AIM 1: Translate the following sentence from the history notes into Spanish: "In 1924 a Senate investigation exposed the full scope of the scandals."
AIM 2: For each statement below, state whether it agrees with the history notes, answering yes or no and quoting the deciding words of the notes: (a) Coolidge vetoed the McNary-Haugen Bill only once. (b) Charles Forbes served a prison sentence for his crime. (c) Harding called the naval arms conference in 1921.
AIM 3: Write out the passage of the history notes from "Charles Evans Hughes" up to and including "pioneering arms-control effort.".

TEXT PROVIDED:

::::::::

McNary-Haugen Bill- (Page 489) it sought to keep agricultural prices high by having the government buy surpluses to sell abroad, vetoed twice by Coolidge. In his 1927 veto he warned against the tyranny of bureaucratic regulation and control and denounced the bill for benefiting farmers at the expense of the general public welfare.
Teapot Dome and other scandals of the Harding Administration- (Page 489) In 1924 a Senate investigation exposed the full scope of the scandals. Charles Forbes was convicted of stealing Veterans’ Bureau funds and evaded prison by fleeing abroad. Teapot Dome scandal involved Interior Secretary Fall, who went to jail for secretly leasing government oil reserves in Elk Hills, Cali and Teapot Dome, Wyoming to two oilmen while accepting “loans” from them totaling $400,000.
Charles Evans Hughes and Washington Naval Arms Conference- (Page 488-489) President Harding's Secretary of state who proposed that the destruction of ships to achieve an agreed upon ratio of craft among the world’s naval powers. Naval arms conference called by Harding in 1921 when naval race between US, Britain, and Japan was a danger, they pledged to reduce battleships but failed to prevent war, US and Japan recognized each others territory in the Pacific and represented a pioneering arms-control effort.

::::::::

DATASET CONTENT:
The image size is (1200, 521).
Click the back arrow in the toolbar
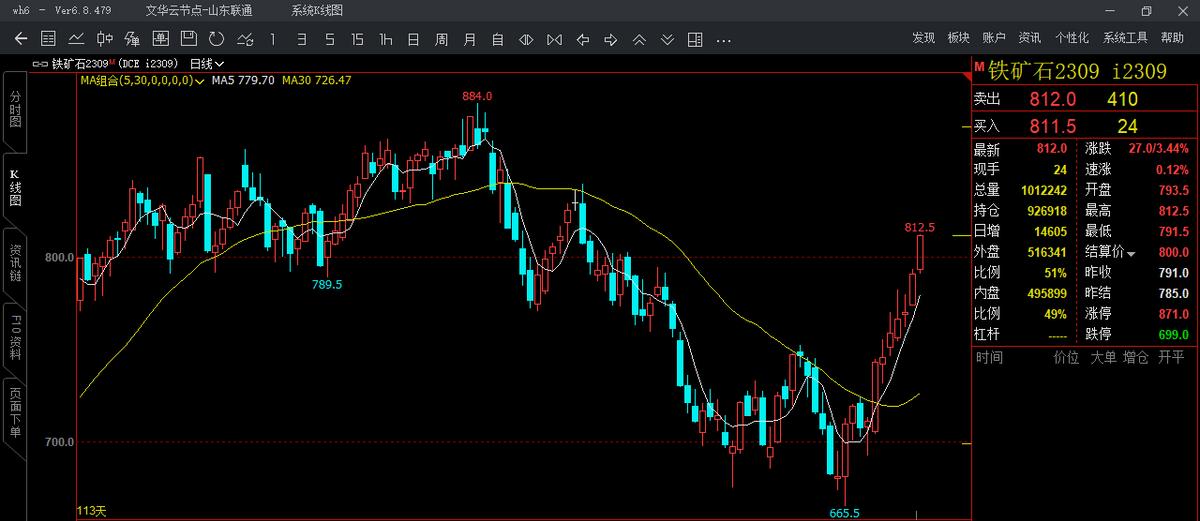(x=21, y=39)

::::::::

FULL RESPONSE 1: En 1924, una investigación del Senado sacó a la luz el alcance total de los escándalos.

FULL RESPONSE 2:
(a) No: "vetoed twice by Coolidge."
(b) No: "evaded prison by fleeing abroad."
(c) Yes: "Naval arms conference called by Harding in 1921."

FULL RESPONSE 3:
Charles Evans Hughes and Washington Naval Arms Conference- (Page 488-489) President Harding's Secretary of state who proposed that the destruction of ships to achieve an agreed upon ratio of craft among the world’s naval powers. Naval arms conference called by Harding in 1921 when naval race between US, Britain, and Japan was a danger, they pledged to reduce battleships but failed to prevent war, US and Japan recognized each others territory in the Pacific and represented a pioneering arms-control effort.